Derrotados no plano insurreccional, os trabalhadores brancos prosseguiram a campanha no plano legal e parlamentar, conseguindo afinal que entre 1924 e 1929 fossem promulgadas diversas leis com o objectivo de reforçar as reservas do mercado de trabalho em benefício dos brancos. Destas peças legislativas talvez a mais importante fosse o Mines and Works Amendment Act, que renovou e ampliou as medidas tomadas pela lei de 1911. Ficou assim criado o quadro que permitiu converter a reserva de mercado de trabalho numa segregação racial generalizada. O apartheid correspondeu, no plano das medidas legais, ao que havia sido, no plano insurreccional, o grito «Proletários de todo o mundo uni-vos, por uma África do Sul branca».
Talvez fosse conveniente meditar um pouco sobre estes factos.
O PSOL também apoiou a greve. Ver http://www.sr-cio.org/index.php?option=com_content&view=article&id=455:o-pstu-contra-uma-greve-de-trabalhadores-na-inglaterra&catid=56:europa&Itemid=81
Mas mesmo no Reino Unido, o grupo The Commune e o site libcom.org, que de modo nenhum apoiam acções nacionalistas ou xenófobas nem a mediação dos sindicatos, o fazem, alertando para a manipulação mediática sobre o assunto.
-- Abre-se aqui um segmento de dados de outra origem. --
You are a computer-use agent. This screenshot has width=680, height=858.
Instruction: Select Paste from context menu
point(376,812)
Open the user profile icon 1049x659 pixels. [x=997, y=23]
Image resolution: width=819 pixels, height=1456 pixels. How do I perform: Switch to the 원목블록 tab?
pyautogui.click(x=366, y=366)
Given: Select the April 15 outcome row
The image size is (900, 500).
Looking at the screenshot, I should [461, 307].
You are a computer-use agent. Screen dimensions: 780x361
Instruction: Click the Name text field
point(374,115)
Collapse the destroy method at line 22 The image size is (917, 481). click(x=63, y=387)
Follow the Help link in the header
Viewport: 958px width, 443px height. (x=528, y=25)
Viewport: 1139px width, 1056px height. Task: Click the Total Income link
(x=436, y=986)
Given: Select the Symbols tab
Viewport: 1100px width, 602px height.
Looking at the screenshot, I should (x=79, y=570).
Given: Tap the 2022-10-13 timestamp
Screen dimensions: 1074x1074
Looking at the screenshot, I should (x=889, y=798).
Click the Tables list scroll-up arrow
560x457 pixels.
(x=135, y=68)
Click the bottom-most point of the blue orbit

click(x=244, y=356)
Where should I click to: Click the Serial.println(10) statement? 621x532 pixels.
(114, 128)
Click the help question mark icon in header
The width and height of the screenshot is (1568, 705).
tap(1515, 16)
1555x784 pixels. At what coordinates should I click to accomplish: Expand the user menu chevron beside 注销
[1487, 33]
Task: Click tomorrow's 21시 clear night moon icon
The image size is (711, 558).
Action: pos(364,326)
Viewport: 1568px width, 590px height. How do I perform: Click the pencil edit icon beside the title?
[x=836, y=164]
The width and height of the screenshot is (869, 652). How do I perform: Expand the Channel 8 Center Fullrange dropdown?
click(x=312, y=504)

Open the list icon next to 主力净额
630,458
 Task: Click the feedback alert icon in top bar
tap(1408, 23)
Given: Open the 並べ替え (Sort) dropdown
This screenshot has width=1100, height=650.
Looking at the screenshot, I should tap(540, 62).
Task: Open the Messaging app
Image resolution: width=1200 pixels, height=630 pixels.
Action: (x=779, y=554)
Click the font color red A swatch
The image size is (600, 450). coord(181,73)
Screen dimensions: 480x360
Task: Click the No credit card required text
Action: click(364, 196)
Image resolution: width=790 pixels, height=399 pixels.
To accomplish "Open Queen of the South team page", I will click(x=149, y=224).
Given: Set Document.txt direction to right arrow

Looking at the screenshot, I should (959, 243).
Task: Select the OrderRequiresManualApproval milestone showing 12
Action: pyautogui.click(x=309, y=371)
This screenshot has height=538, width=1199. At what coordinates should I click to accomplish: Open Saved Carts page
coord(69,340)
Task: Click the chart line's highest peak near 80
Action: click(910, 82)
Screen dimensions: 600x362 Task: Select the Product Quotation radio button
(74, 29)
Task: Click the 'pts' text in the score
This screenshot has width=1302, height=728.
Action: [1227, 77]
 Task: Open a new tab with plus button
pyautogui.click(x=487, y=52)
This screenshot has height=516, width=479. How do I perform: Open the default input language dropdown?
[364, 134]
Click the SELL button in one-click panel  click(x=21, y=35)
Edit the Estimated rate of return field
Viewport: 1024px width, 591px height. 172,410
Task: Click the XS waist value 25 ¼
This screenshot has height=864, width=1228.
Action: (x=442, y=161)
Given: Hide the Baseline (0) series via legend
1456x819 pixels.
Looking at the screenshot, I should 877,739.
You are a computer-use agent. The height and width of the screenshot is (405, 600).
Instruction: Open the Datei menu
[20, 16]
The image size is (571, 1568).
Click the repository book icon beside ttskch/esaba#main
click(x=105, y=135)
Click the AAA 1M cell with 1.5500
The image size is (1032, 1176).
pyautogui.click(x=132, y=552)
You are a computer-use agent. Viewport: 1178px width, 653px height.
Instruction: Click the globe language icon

Acho que vale a pena dar uma vista de olhos:
http://libcom.org/news/unofficial-refinery-walkouts-over-foreign-workers-spread-30012009
http://thecommune.wordpress.com/
Em particular, no the commune http://thecommune.wordpress.com/2009/02/01/british-jobs-for-british-workers/
Vendo hoje a hostilização dos médicos cubanos pelos médicos brancos de Fortaleza, que os chamavam de “escravos” em certa altura, lembrei desse excelente pequeno artigo. Troquem “Inglaterra” por “Brasil” e terão o dia de hoje.
Leo,
Recordo que é comum chamarem os negros de “descendentes de escravos” mas ninguém chama um judeu dessa forma, embora os judeus tenham sido escravizados em contextos vários. O mesmo se aplicaria a outros povos.